An issue, possibly relating to the use of a custom whitelist of machines
dmnapolitano opened this issue · 2 comments
Howdy! While evaluating all the texts yesterday afternoon/evening, I received the following error:
Traceback (most recent call last):
File "SR5_Batch.py", line 77, in <module>
results = results + gridmap.process_jobs(jobs_queue, temp_dir=TEMP_DIR, white_list=WHITE_LIST, quiet=False)
File "/opt/python/2.7/lib/python2.7/site-packages/gridmap/job.py", line 773, in process_jobs
monitor.check(sid, jobs)
File "/opt/python/2.7/lib/python2.7/site-packages/gridmap/job.py", line 372, in check
self.check_if_alive()
File "/opt/python/2.7/lib/python2.7/site-packages/gridmap/job.py", line 429, in check_if_alive
handle_resubmit(self.session_id, job, temp_dir=self.temp_dir)
File "/opt/python/2.7/lib/python2.7/site-packages/gridmap/job.py", line 584, in handle_resubmit
job.white_list.remove(node_name)
ValueError: list.remove(x): x not in list
Nothing actually died or anything, so I just kinda left it to see what would happen, and discovered hours later that nothing had actually happened.

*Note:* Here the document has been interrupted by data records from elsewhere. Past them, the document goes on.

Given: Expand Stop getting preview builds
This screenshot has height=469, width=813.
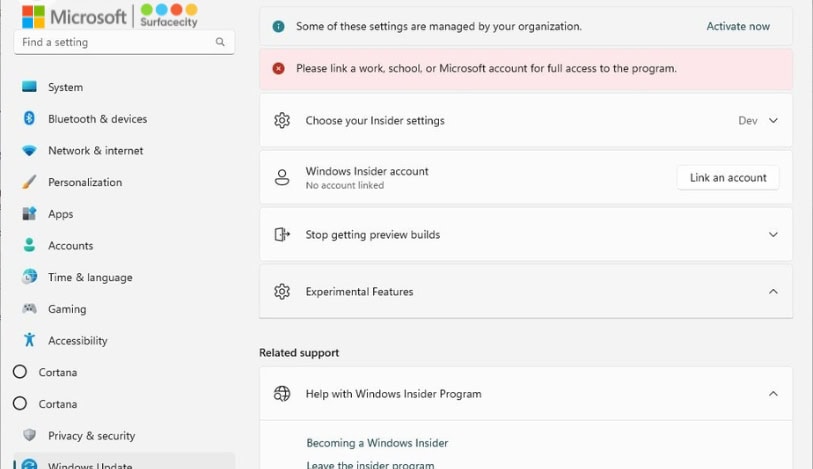Looking at the screenshot, I should [773, 235].
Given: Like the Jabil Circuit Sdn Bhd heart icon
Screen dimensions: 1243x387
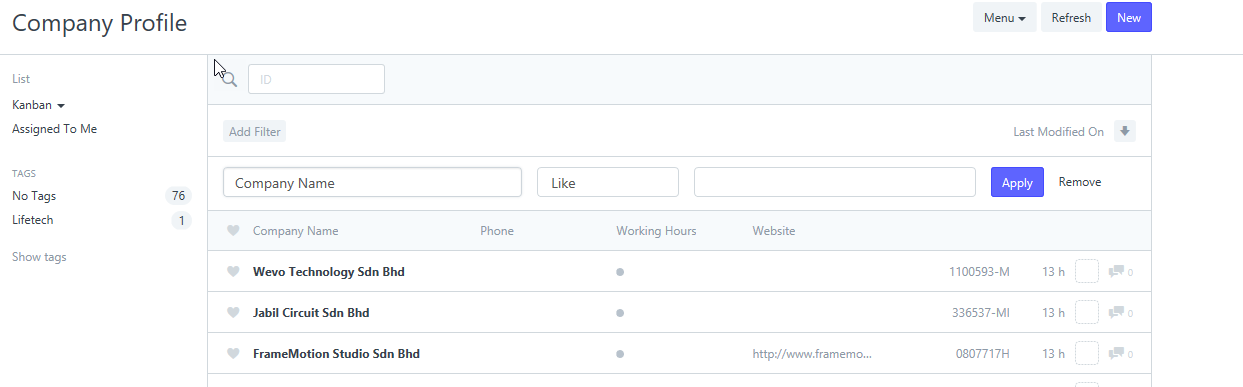Looking at the screenshot, I should (233, 313).
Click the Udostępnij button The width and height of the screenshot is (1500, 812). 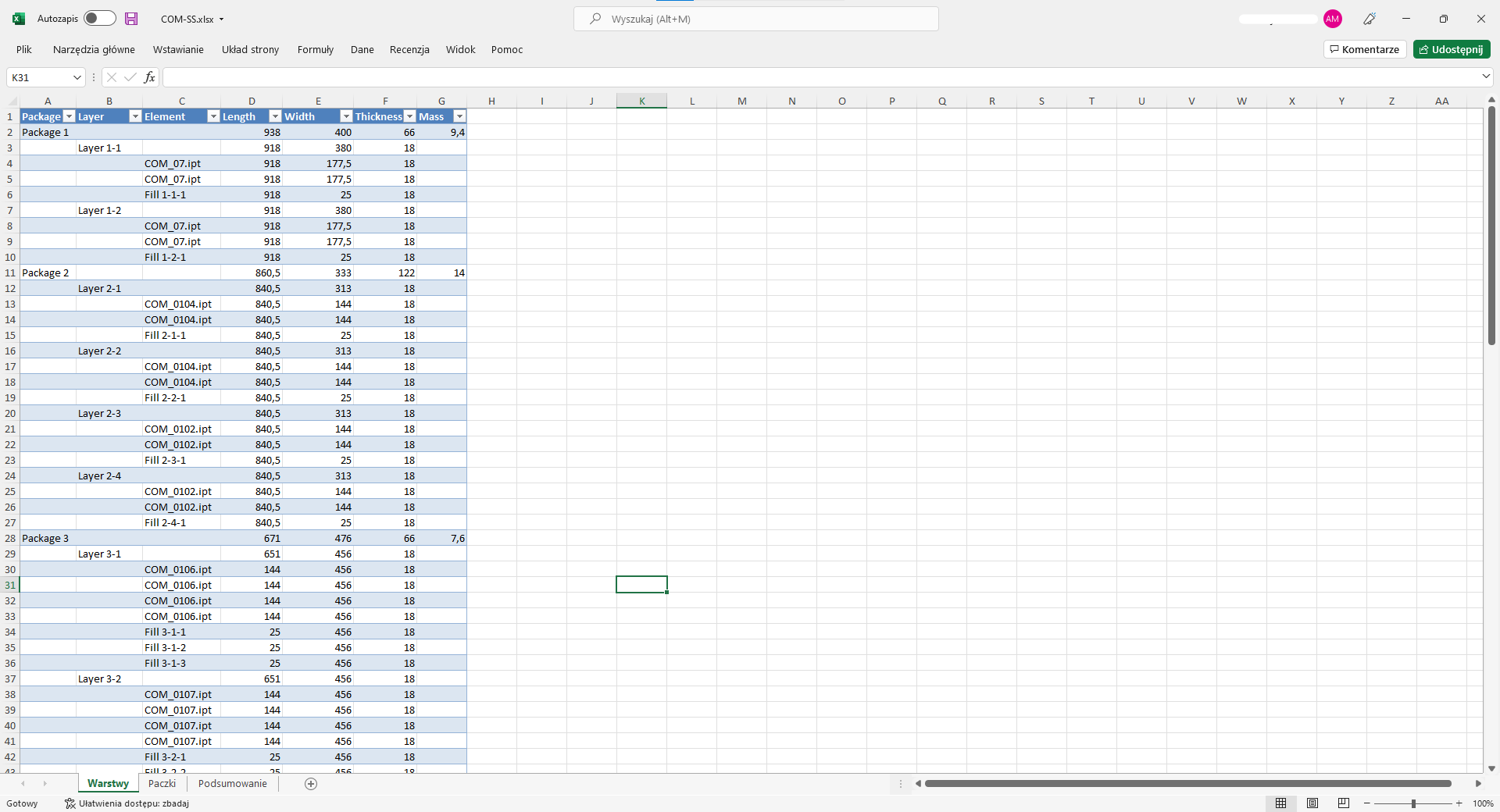tap(1452, 49)
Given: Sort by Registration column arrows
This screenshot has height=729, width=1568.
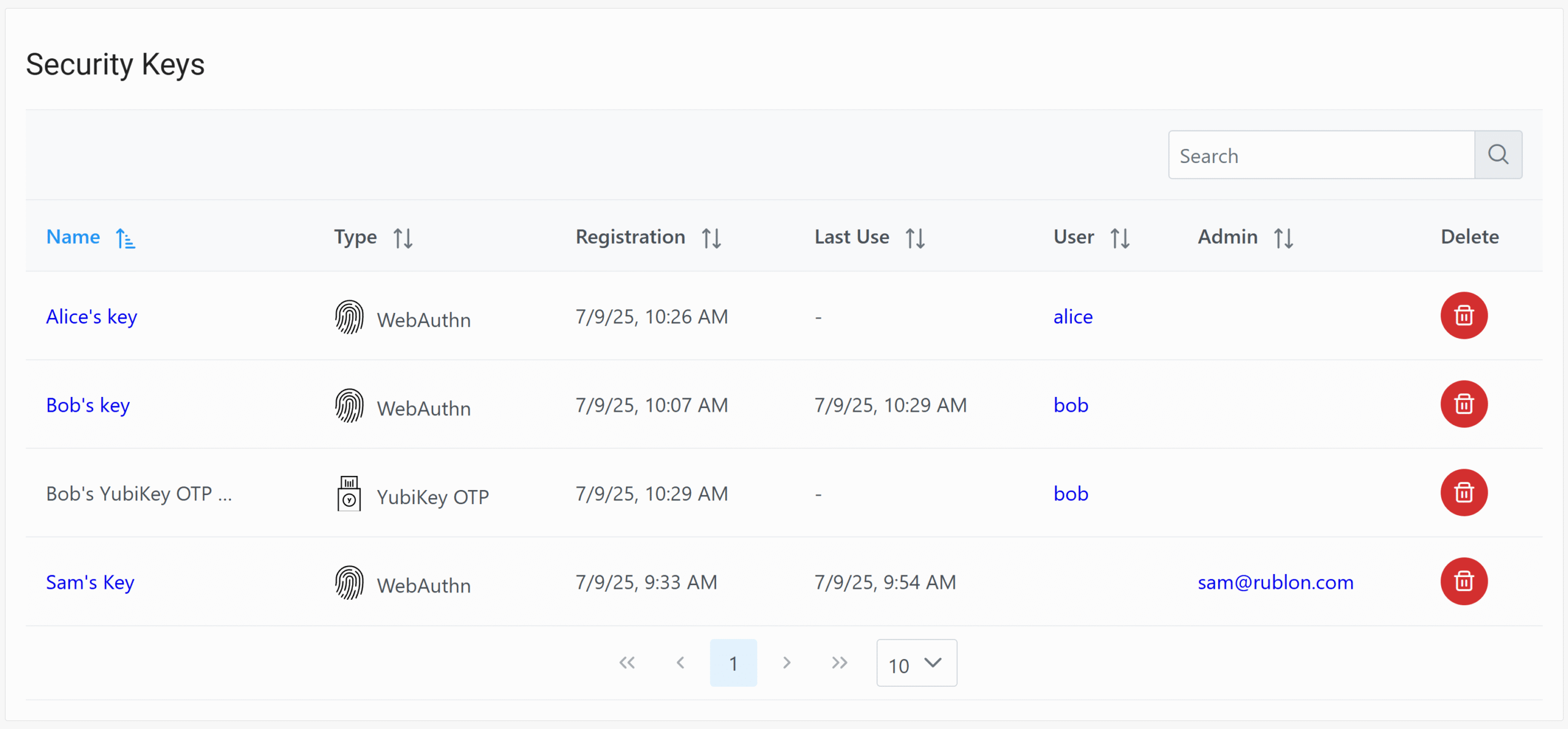Looking at the screenshot, I should click(711, 238).
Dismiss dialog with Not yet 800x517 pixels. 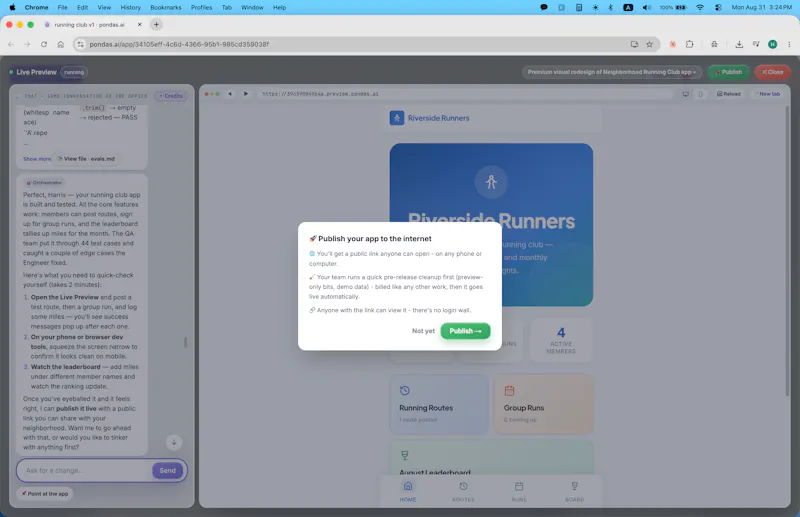423,331
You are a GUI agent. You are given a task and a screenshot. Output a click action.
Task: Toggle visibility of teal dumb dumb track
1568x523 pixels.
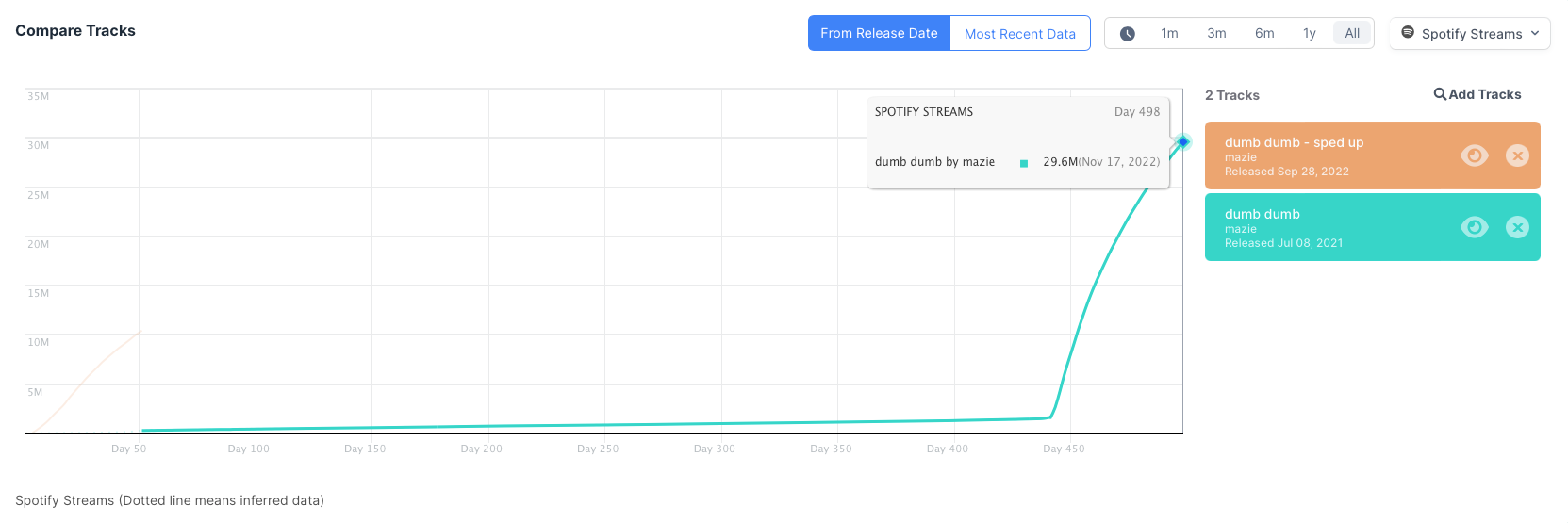(1474, 227)
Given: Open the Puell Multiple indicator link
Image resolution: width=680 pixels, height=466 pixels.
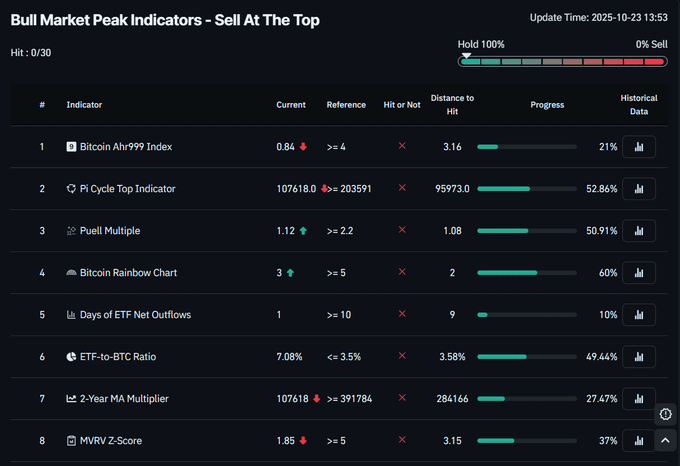Looking at the screenshot, I should click(x=109, y=231).
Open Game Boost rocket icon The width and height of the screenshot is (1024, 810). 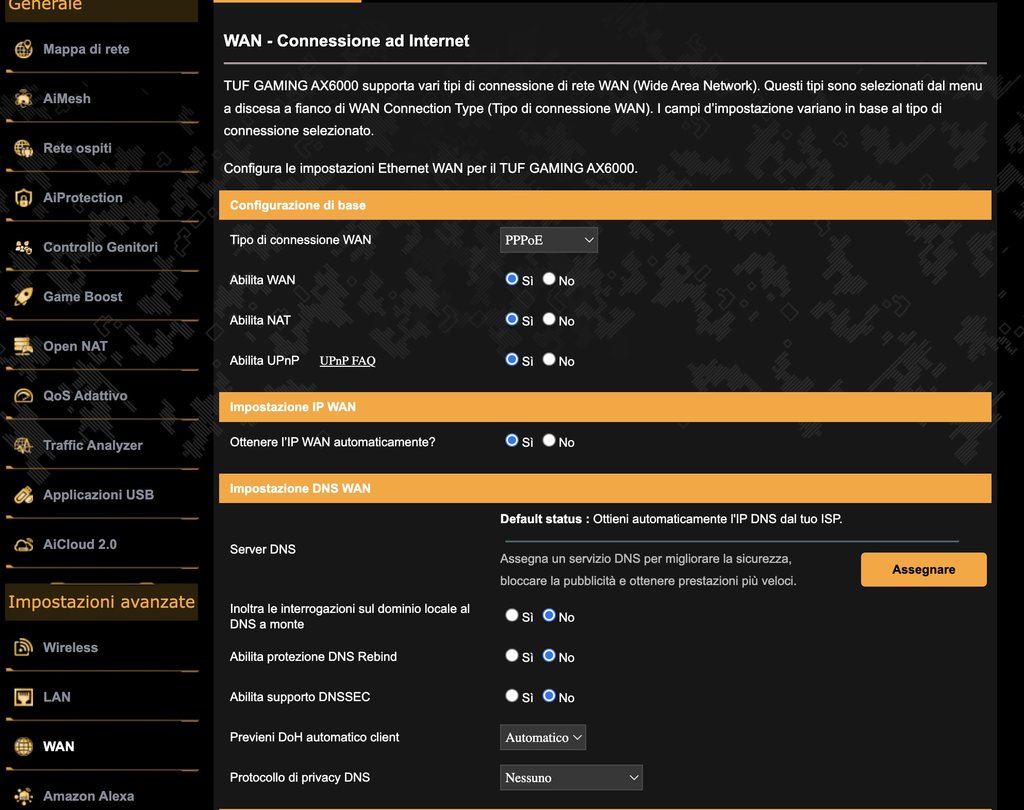pyautogui.click(x=24, y=297)
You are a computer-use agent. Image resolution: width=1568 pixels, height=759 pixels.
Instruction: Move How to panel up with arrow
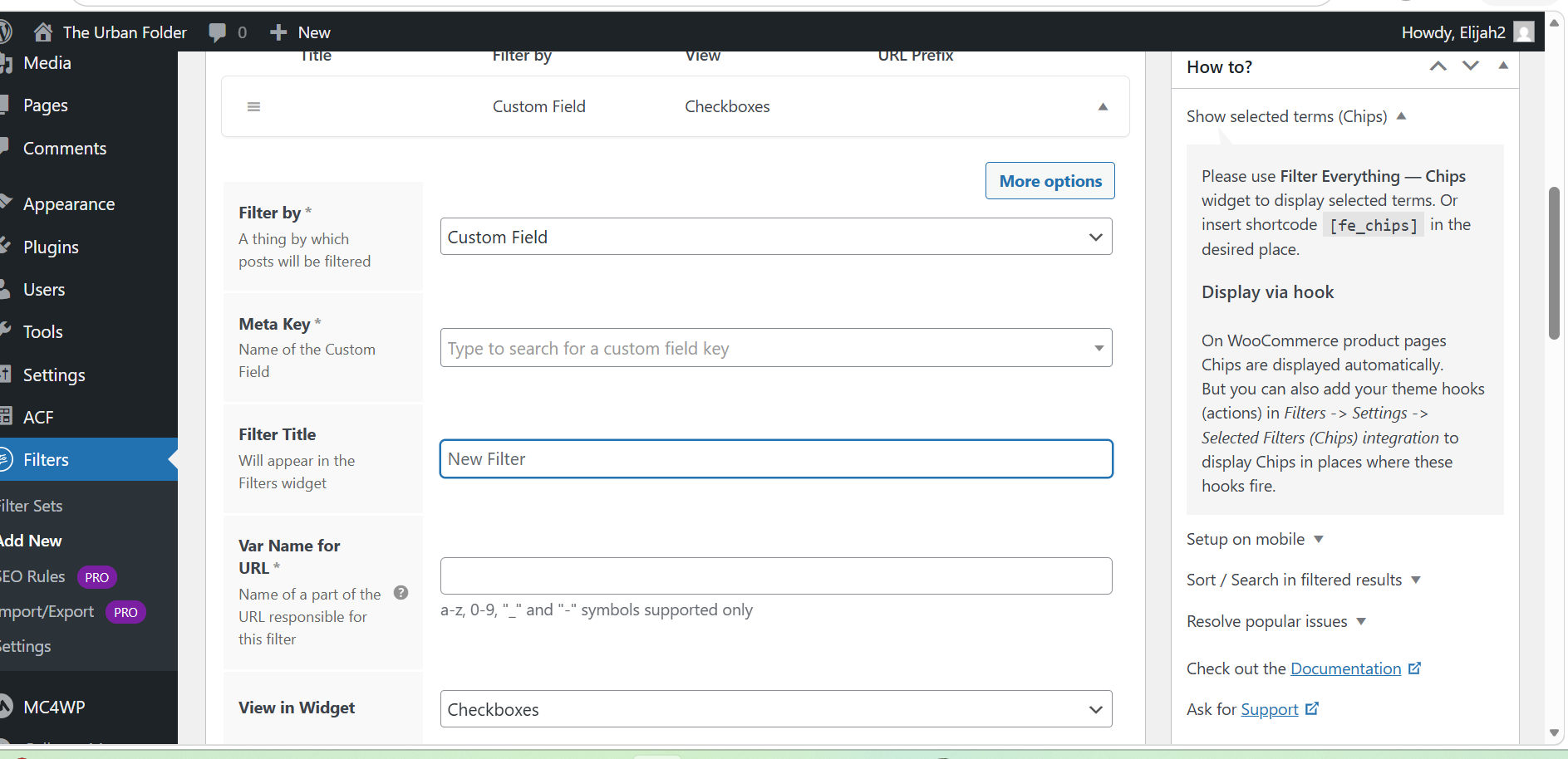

My gridmapping just kinda hung there.
The interesting thing is that this doesn't seem to happen consistently. I was able to evaluate ~60 texts just fine, but when I went for 1180, in batches of 100, I received this at around the 9th batch. When I can, I'll test this again to see how duplicable it is. 😕
When I can do things with stuff, I'll try putting the full name of the machines in my whitelist, and see what happens.
Yeah, you always need to specify the fully qualified domain name of any host in the whitelist. I'll change it so it doesn't outright crash in the future though.